In the present study, the patient-related risk factors of HO after THA have been investigated to predict which patients are likely to have HO [1, 2, 10, 13, 19, 20, 23, 24]. We measured BMD of patients who were scheduled to undergo THA to determine whether patients with higher BMD levels more often have HO after THA.

Our study had several limitations. First, this study is the inclusion of a relatively small number of patients with HO. Although there were no significant differences in BMD, mean BMDs measured at all locations considered in this study were lower in patients with HO than those without HO. In the future, large-scale studies will be useful for detailed investigation of the association between HO and BMD. Second, all the patients received non-steroidal anti-inflammatory drugs (NSAIDs) for seven days after THA. Recently, nonselective NSAIDs or selective cyclo-oxygenase-2 inhibitors have been reported to be equally effective for the prevention of HO [25]. NSAIDs may reduce the number of patients with HO in this study. Third, we did not measure the BMD around the hip joint. Degenerative changes in the articular cartilage of the hip joint are accompanied or preceded by increased subchondral bone density, leading to radiographically observable sclerosis [5]. These findings suggest that increased BMD around the osteoarthritic hip joint may be a component of the disease process in hip OA. Therefore, to estimate the relationship between HO and BMD, BMD at sites other than the proximal femur in patients with hip OA needs to be measured. We measured BMD at the lumbar spine, radius, and calcaneus. We considered that these sites are suitable to evaluate the general bone status of patients with OA.

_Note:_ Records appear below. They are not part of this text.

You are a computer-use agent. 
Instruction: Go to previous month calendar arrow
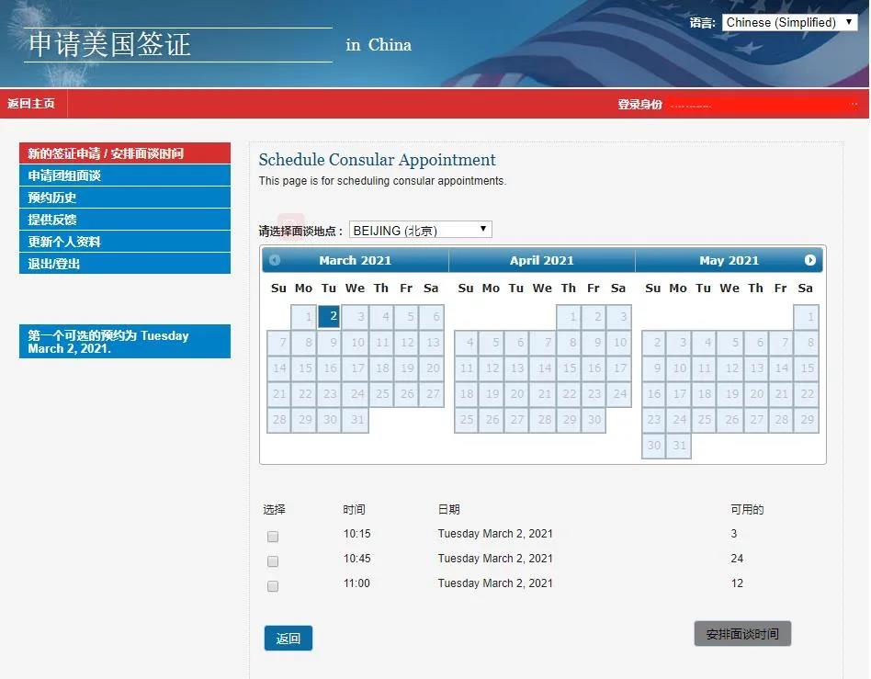pyautogui.click(x=275, y=260)
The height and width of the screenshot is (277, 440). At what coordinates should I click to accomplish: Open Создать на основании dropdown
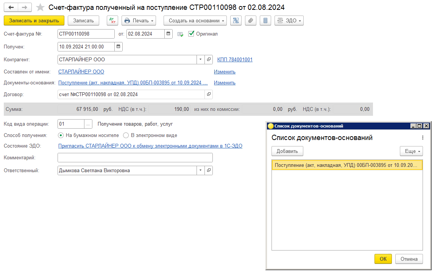click(x=195, y=20)
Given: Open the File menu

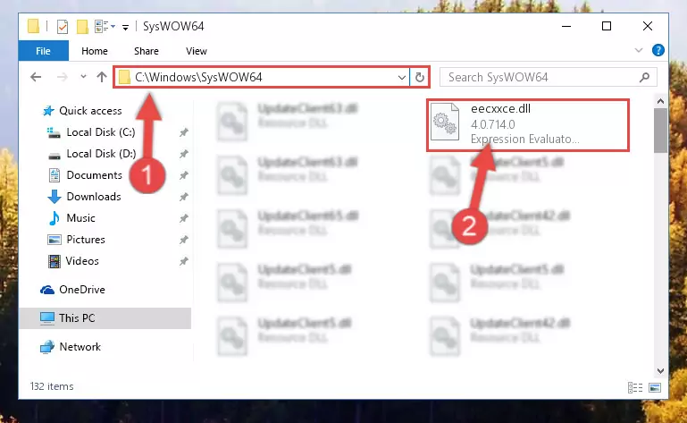Looking at the screenshot, I should (x=44, y=51).
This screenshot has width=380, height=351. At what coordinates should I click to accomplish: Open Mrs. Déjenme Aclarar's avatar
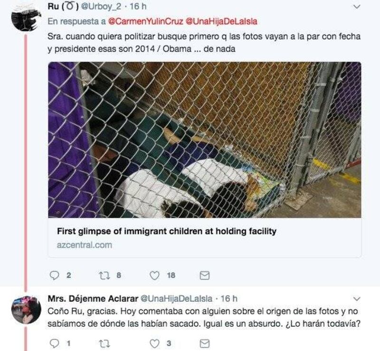26,310
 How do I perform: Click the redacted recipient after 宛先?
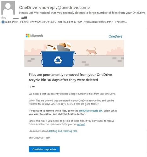[20, 18]
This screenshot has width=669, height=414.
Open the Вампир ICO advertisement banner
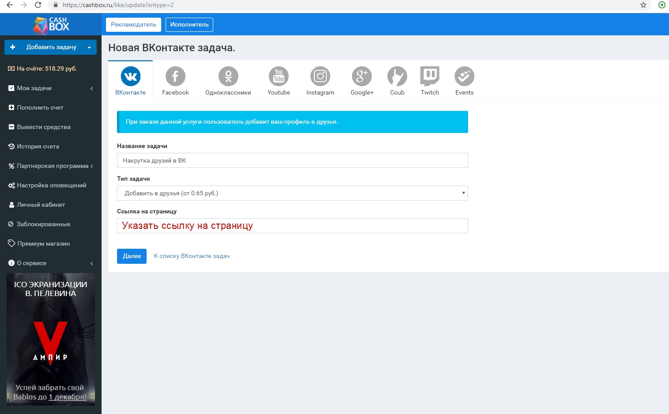click(x=51, y=339)
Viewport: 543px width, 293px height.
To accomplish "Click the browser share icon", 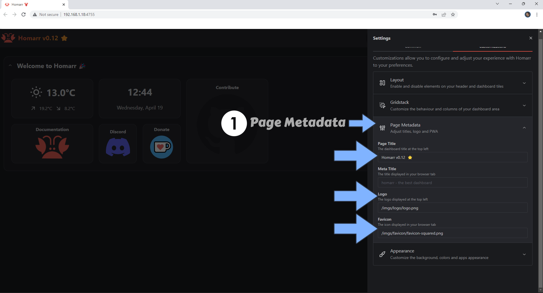I will pyautogui.click(x=444, y=14).
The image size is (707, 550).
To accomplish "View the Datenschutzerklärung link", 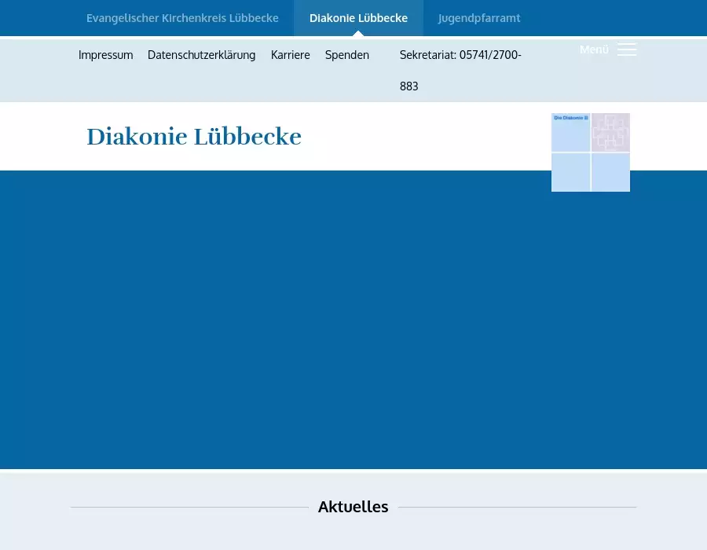I will (x=202, y=55).
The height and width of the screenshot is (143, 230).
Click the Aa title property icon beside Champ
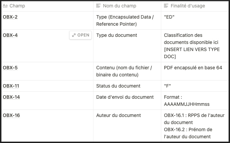(5, 6)
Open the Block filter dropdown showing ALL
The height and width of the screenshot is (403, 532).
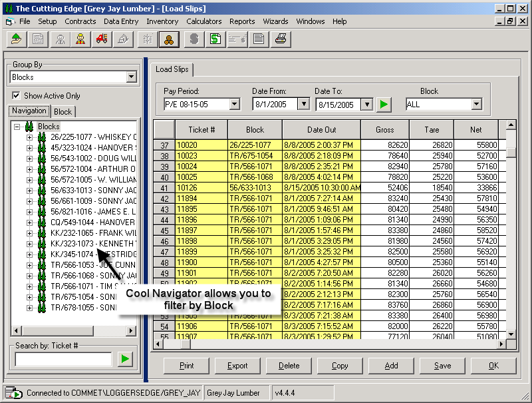(476, 105)
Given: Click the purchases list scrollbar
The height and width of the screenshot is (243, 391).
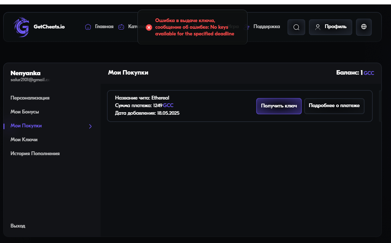Looking at the screenshot, I should (x=380, y=106).
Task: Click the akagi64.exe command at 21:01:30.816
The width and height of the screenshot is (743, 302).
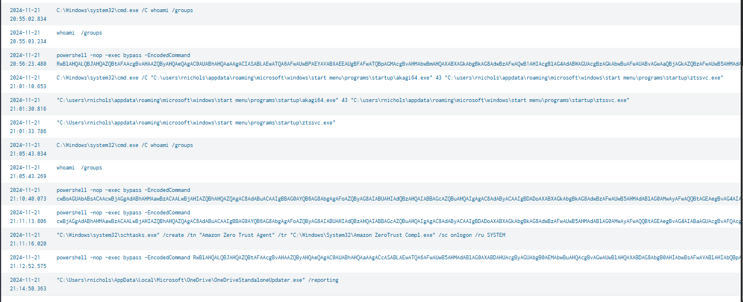Action: coord(342,100)
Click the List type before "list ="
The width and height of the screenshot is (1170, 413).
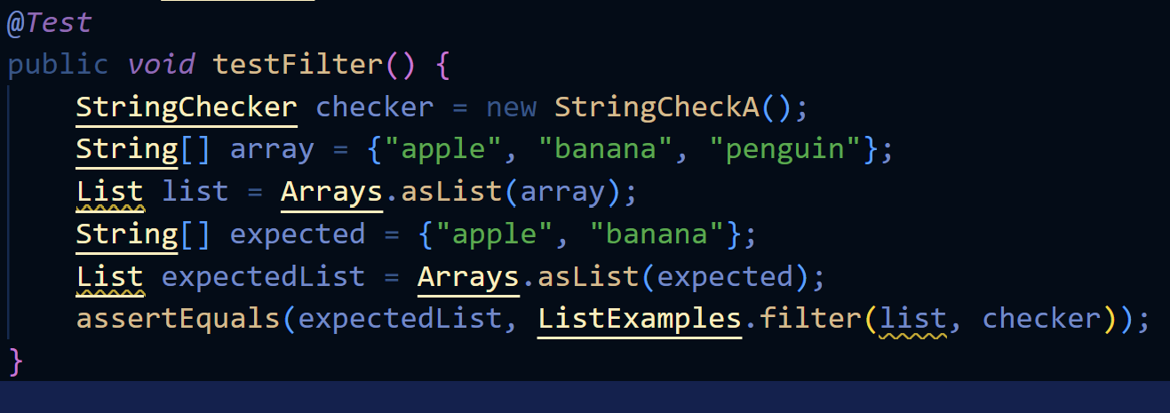pos(109,192)
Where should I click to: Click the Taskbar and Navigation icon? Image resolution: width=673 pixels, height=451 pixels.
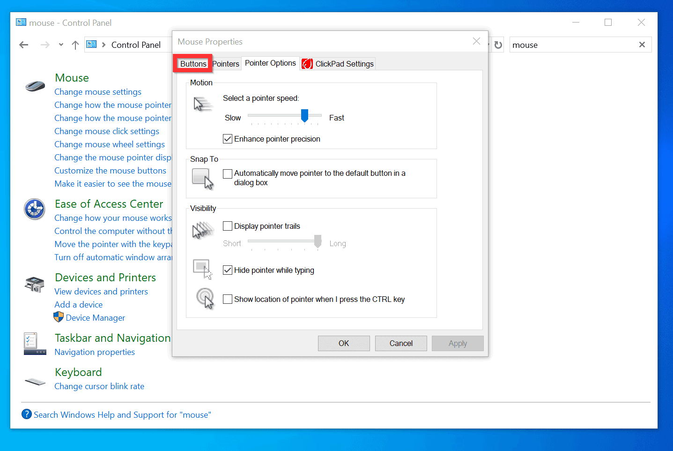coord(35,344)
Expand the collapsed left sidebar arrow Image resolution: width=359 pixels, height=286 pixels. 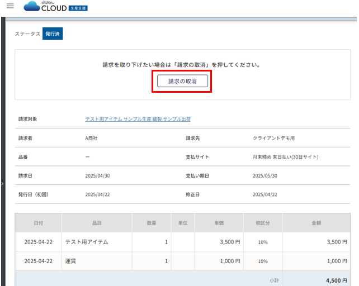2,183

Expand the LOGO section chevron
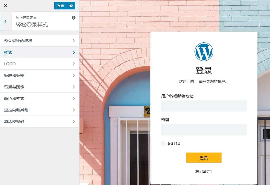[74, 64]
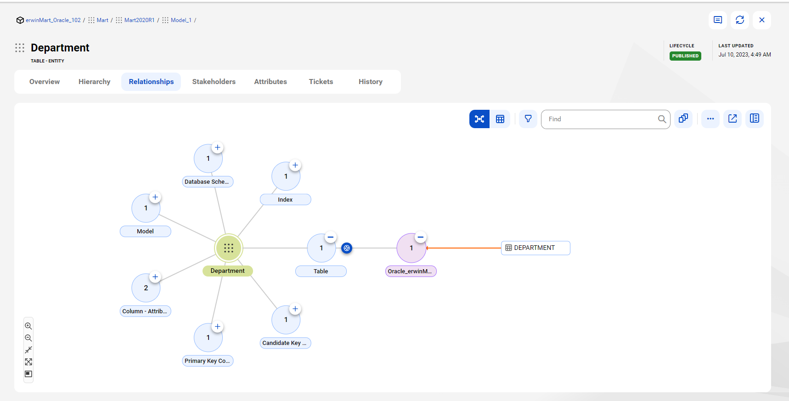
Task: Click the more options ellipsis icon
Action: pos(710,119)
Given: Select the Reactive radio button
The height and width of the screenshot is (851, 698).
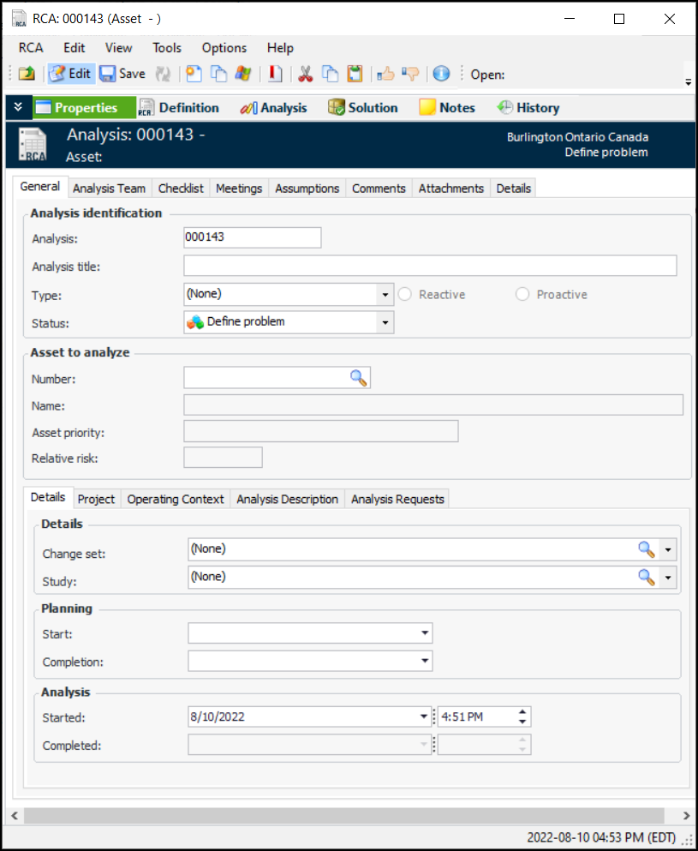Looking at the screenshot, I should (405, 294).
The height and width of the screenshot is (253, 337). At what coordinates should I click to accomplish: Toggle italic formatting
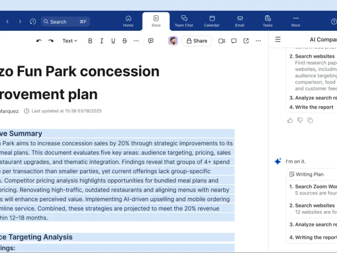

Numerous publications have reported the relationship between generalized BMD and patients with OA hip [3, 8, 9, 11, 14, 16, 18]. Higher BMD was previously reported in patients with OA hip compared with healthy controls [3, 8, 9, 11, 14, 16, 18], and severe OA hip was associated with a higher BMD than mild OA hip [9, 18]. The general opinion is that the incidence of osteoporosis is inversely associated with the incidence of OA [21]. Despite such clinical evidence supporting the relationship between incidence of HO and generalized BMD in patients with OA hip, no relationship was observed in this study.

Bombelli classified the osteoblastic response of the OA hip into three categories—hypertrophic, normotrophic, and atrophic—based on osteophyte formation observed on radiographs [6]. There have been several reports of patients with hypertrophic OA who had higher BMD compared with those without osteophyte formation. For example, Hannan et al. [12] reported that in women with osteophytosis of the knee, femoral BMD was higher. Furthermore, Schnitzler et al. [22] examined bone histomorphometry of the iliac crest and spinal fracture prevalence in women with OA hip and concluded that patients with atrophic OA have a high prevalence of generalized osteoporosis. Patients with higher BMD were bone formers, and thus, had an increased tendency toward osteophytosis, in contrast to subjects with lower BMD. In our study, mean BMD of the lumbar spine, distal radius, mid-radius, and calcaneus were lower in patients with HO than those without HO. The bone status for patients with osteophyte formation associated with OA may be different from those with HO after THA.

In this study, no significant difference was observed in BMD of the lumbar spine, radius, and calcaneus between patients with HO and without HO after THA. Our findings suggest increased generalized BMD at the time of THA is not indicative of HO.